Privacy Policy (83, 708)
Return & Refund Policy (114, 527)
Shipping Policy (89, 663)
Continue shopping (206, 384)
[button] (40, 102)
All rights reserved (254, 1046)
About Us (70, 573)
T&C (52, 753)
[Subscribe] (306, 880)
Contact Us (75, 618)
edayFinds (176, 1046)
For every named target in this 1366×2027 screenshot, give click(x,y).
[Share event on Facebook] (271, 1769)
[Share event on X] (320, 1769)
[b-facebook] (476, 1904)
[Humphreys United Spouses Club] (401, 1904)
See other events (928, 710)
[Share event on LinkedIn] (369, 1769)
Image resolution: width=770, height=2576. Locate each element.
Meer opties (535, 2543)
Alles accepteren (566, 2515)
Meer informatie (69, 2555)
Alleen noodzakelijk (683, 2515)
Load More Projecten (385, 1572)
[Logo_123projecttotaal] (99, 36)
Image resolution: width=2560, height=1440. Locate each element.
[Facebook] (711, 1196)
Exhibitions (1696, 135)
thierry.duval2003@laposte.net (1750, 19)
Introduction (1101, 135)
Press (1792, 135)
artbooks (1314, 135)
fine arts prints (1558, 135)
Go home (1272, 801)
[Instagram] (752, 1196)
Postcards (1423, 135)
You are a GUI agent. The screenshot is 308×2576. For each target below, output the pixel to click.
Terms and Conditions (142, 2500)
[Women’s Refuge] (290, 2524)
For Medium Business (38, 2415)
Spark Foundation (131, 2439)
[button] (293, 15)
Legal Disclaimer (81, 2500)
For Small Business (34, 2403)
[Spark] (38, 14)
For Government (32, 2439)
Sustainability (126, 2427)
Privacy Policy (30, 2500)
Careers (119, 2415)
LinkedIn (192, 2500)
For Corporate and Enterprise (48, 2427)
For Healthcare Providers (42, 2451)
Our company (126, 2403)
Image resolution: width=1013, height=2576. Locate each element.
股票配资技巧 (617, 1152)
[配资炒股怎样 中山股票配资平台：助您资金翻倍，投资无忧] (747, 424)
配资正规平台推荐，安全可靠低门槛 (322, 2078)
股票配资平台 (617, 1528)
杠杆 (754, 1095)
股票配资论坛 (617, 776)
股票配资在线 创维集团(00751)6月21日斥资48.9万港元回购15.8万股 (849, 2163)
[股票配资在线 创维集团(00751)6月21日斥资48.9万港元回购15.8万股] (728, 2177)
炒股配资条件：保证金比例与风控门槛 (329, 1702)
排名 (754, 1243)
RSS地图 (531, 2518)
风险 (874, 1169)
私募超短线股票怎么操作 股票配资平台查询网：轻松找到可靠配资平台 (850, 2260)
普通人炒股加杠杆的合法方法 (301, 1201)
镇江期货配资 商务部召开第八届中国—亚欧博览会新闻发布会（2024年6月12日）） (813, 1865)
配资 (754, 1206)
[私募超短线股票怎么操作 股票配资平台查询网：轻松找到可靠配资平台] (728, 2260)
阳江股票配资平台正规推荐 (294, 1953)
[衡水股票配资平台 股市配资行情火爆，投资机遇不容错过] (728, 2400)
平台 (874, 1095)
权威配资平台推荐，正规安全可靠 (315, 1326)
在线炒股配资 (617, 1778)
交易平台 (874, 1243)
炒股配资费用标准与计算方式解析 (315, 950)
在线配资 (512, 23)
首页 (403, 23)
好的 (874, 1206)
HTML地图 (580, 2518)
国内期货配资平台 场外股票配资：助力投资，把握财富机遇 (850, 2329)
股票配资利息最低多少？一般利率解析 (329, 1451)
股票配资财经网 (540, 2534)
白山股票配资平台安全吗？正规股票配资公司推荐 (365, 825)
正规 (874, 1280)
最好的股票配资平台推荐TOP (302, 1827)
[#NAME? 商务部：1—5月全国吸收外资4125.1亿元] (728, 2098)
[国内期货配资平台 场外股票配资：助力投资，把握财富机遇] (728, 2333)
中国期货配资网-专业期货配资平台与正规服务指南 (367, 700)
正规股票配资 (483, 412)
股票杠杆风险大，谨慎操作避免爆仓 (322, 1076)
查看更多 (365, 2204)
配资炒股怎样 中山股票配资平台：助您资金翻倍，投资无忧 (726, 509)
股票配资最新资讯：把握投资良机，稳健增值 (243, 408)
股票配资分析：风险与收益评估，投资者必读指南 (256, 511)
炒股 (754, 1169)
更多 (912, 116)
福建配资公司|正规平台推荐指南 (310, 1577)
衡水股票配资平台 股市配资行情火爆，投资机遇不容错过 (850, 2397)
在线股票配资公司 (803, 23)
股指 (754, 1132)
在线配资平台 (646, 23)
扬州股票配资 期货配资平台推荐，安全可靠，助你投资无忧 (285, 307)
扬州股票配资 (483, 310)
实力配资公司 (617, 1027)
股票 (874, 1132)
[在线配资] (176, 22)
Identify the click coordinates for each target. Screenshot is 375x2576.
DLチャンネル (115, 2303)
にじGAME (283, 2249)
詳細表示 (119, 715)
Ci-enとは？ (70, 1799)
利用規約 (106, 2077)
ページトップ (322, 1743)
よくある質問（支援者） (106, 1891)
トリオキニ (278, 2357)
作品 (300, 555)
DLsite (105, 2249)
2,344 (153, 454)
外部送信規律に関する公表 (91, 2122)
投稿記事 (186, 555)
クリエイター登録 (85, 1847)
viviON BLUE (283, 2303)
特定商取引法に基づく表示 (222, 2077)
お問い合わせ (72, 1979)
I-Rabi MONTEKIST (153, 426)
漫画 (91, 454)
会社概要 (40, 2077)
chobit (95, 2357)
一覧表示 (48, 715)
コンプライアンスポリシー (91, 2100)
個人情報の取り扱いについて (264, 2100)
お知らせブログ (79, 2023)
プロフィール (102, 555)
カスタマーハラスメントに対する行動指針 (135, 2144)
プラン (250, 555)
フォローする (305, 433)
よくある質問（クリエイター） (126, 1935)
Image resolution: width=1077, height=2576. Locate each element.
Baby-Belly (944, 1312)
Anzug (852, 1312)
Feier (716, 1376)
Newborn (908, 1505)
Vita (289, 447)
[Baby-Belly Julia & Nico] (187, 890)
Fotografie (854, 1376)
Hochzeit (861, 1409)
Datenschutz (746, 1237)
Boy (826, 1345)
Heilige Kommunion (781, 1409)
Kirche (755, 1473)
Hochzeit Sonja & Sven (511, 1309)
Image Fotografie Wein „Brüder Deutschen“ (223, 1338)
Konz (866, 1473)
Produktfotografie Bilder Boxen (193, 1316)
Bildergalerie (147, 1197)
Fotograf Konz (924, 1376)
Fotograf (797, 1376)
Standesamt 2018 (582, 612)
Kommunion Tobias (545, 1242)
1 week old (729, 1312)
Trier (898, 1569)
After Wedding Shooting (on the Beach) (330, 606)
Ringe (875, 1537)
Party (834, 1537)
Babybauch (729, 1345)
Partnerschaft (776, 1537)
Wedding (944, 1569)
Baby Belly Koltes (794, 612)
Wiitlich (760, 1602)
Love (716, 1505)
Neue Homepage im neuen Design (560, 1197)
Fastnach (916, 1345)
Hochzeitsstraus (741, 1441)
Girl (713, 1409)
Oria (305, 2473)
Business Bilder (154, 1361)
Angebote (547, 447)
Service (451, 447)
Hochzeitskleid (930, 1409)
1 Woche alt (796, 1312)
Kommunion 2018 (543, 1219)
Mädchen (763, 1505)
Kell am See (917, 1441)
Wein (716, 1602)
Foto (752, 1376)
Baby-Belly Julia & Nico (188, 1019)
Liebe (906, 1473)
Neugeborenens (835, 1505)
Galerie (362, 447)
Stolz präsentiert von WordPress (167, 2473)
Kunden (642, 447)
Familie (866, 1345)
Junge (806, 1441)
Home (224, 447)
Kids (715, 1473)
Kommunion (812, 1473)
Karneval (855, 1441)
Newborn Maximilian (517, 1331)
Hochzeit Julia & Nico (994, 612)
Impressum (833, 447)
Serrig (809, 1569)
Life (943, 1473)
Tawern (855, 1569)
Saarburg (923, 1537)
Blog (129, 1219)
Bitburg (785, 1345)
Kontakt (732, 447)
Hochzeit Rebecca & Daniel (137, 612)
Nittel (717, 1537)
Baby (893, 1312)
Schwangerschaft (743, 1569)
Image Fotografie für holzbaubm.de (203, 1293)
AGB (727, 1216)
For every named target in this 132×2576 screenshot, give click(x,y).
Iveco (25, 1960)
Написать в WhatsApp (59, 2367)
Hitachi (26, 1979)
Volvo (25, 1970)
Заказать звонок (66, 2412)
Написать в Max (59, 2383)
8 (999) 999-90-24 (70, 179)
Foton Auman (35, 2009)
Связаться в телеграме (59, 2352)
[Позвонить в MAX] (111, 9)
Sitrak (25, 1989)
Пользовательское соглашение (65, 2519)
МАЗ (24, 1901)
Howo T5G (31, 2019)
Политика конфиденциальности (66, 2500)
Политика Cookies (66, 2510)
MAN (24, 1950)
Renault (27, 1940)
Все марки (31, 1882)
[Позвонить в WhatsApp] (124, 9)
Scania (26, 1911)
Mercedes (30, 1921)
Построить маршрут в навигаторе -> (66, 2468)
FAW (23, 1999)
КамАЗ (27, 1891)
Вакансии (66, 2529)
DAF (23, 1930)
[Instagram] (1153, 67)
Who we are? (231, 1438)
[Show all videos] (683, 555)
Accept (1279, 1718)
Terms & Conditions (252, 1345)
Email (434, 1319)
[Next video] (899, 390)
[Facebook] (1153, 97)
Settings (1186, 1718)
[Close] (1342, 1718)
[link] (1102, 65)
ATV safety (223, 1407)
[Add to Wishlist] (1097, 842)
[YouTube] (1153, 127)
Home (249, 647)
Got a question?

> [What is being asked]:
In the records, locate each line holding the string "场外股票配资" and copy it.

> [Output of the exercise]:
国内期货配资平台 场外股票配资：助力投资，把握财富机遇 (850, 2329)
[国内期货配资平台 场外股票配资：助力投资，把握财富机遇] (728, 2333)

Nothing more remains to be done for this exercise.